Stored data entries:
---*---
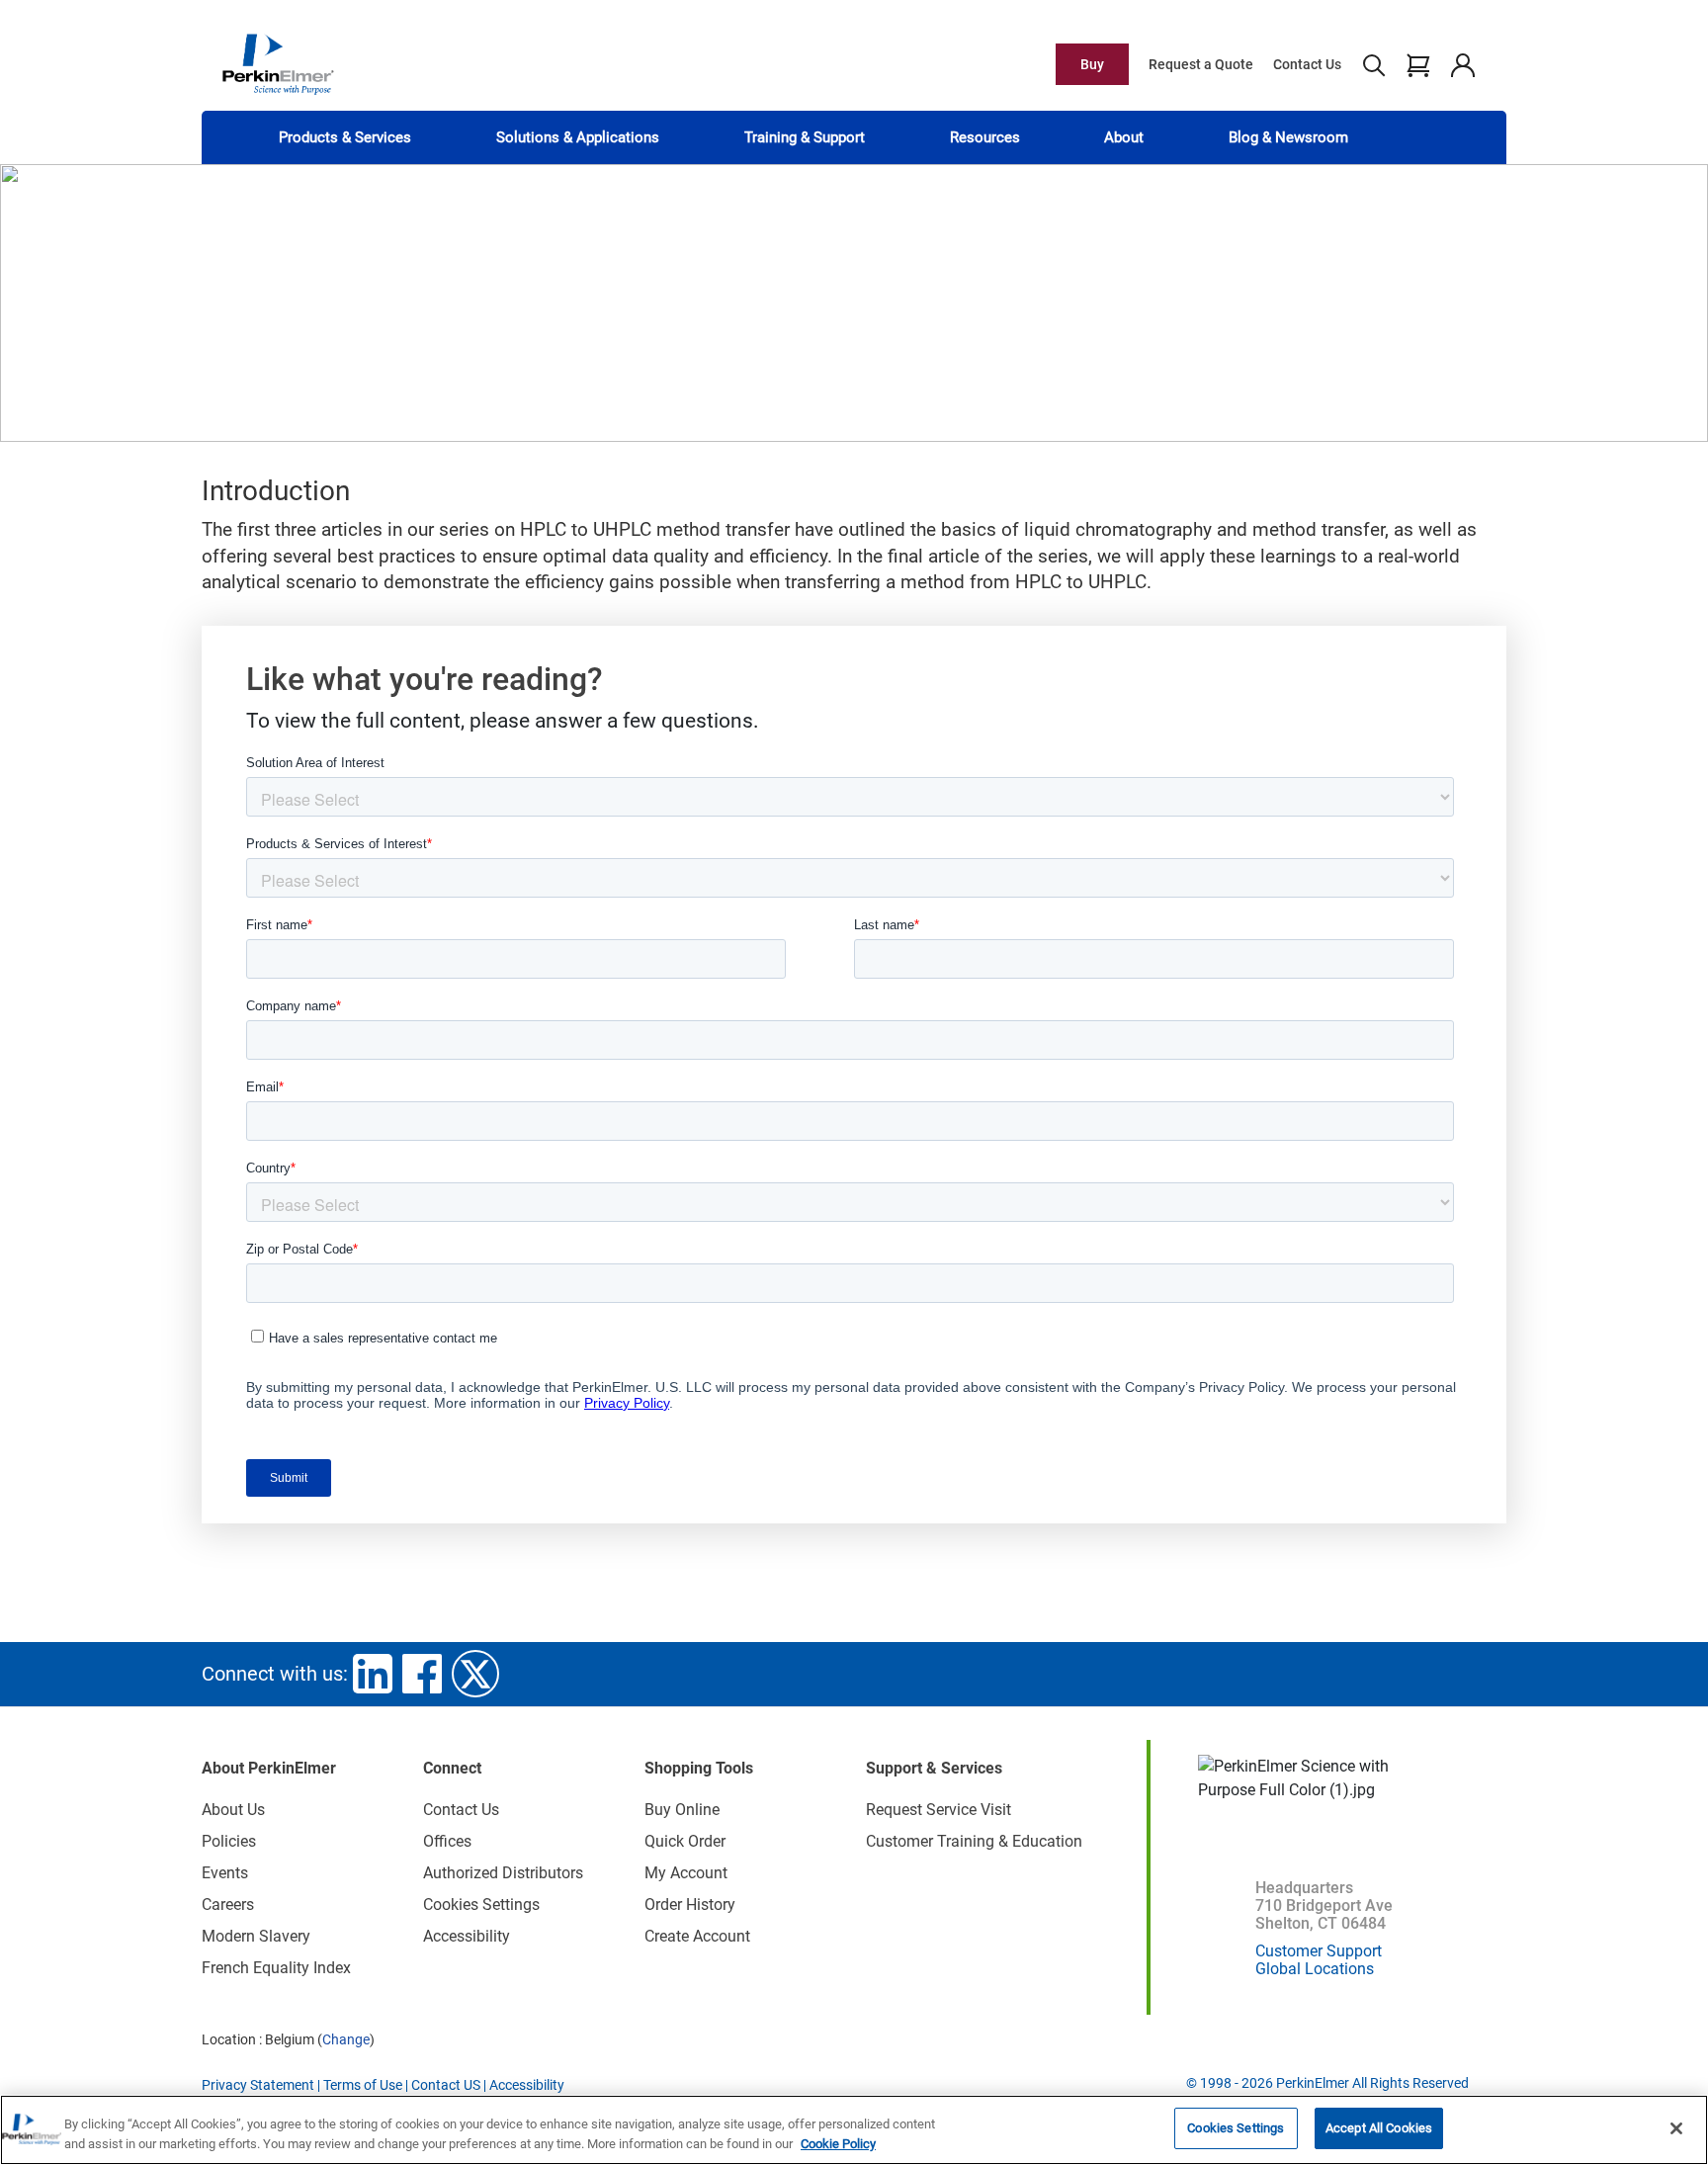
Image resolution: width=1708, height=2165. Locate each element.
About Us (233, 1809)
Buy (1092, 64)
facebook (422, 1673)
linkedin (372, 1673)
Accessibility (466, 1936)
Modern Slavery (256, 1936)
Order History (689, 1904)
---*---
**YOUR INSTRUCTIONS**
Any picture found in the data is to be skipped while the rest is copied exactly.

**EXERCISE OUTPUT**
Image resolution: width=1708, height=2165. Locate each element.
About Us (233, 1809)
Buy (1092, 64)
facebook (422, 1673)
linkedin (372, 1673)
Accessibility (466, 1936)
Modern Slavery (256, 1936)
Order History (689, 1904)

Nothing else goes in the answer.